Generally, when processing spatial data, using QGIS is great for smaller tasks that we only want to compute something once, while using Python is better suited for larger datasets, automating repetitive tasks, chaining processes together, and allows for greater reproducibility.

import pandas as pd
import geopandas as gpd
import matplotlib.pyplot as plt

Let’s remind ourselves of some key concepts to start with. For a broader overview, check out our notebook on Spatial data and GIS.

First, there are two major types of spatial data.

In this notebook, we’ll mostly be working with vector data, which consists of three common types of geometry.

  1. Points are zero-dimensional coordinates (e.g., a library’s latitude/longitude).

  2. Lines are one-dimensional sequences of points (e.g., rivers, roads, or transit routes).

  3. Polygons are two-dimensional enclosed shapes (e.g., political boundaries, lakes, or census tracts).

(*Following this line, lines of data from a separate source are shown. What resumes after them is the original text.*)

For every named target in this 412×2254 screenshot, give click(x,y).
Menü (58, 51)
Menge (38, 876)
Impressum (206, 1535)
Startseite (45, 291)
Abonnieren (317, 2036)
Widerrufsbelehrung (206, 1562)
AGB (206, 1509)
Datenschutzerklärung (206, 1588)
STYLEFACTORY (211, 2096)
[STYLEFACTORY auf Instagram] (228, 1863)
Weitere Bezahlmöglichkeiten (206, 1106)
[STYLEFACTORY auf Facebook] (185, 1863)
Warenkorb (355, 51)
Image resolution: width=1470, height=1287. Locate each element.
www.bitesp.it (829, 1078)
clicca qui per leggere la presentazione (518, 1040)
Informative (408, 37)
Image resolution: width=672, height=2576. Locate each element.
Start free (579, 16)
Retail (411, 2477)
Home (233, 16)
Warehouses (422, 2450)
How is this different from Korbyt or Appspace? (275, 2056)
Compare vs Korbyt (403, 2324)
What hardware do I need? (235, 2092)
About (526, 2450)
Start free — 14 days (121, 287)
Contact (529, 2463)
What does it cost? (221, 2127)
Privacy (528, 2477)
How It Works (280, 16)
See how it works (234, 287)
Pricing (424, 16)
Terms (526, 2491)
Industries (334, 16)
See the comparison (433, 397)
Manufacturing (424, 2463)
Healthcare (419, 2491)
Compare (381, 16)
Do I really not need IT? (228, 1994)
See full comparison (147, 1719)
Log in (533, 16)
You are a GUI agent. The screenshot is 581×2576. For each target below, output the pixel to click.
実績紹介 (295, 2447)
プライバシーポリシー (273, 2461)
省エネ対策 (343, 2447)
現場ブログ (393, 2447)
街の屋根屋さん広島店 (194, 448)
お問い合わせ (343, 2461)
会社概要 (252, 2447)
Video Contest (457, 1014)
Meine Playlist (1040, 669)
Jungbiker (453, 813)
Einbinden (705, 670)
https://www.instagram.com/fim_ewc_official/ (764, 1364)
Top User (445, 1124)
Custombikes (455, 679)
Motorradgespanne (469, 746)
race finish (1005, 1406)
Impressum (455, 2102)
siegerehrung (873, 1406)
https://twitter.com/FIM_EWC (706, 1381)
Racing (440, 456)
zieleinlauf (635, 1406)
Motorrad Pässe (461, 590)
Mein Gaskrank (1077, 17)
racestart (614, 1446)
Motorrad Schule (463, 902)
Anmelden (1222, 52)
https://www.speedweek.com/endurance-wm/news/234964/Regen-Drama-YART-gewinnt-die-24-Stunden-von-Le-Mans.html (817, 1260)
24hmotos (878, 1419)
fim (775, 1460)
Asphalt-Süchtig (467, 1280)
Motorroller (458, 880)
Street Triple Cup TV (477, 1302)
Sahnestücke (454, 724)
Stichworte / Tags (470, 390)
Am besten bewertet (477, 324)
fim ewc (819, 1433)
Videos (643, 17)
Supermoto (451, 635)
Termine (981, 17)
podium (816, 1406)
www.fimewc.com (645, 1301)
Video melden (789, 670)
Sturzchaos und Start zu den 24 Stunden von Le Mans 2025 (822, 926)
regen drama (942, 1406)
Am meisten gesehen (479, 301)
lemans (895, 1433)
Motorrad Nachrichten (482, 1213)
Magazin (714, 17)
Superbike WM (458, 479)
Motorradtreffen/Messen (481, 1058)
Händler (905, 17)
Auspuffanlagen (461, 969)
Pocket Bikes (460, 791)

These can be projected into different Coordinate Reference Systems (CRS), which define how spatial data maps to the Earth’s surface. For example, WGS84 (EPSG:4326) is common for global latitude/longitude coordinates, while UTM zones (e.g., EPSG:32617) minimize distortion for local measurements.

Choosing the right CRS ensures accurate distances, areas, and spatial relationships.

When we are comparing and relating multiple spatial datasets to each other, we have to ensure that they are in the same CRS.

In order to process spatial data we will be working with three datasets today (you can also download them by clicking on the link):

df_tpl = pd.read_csv('./data/tpl-branch-general-information-2023.csv')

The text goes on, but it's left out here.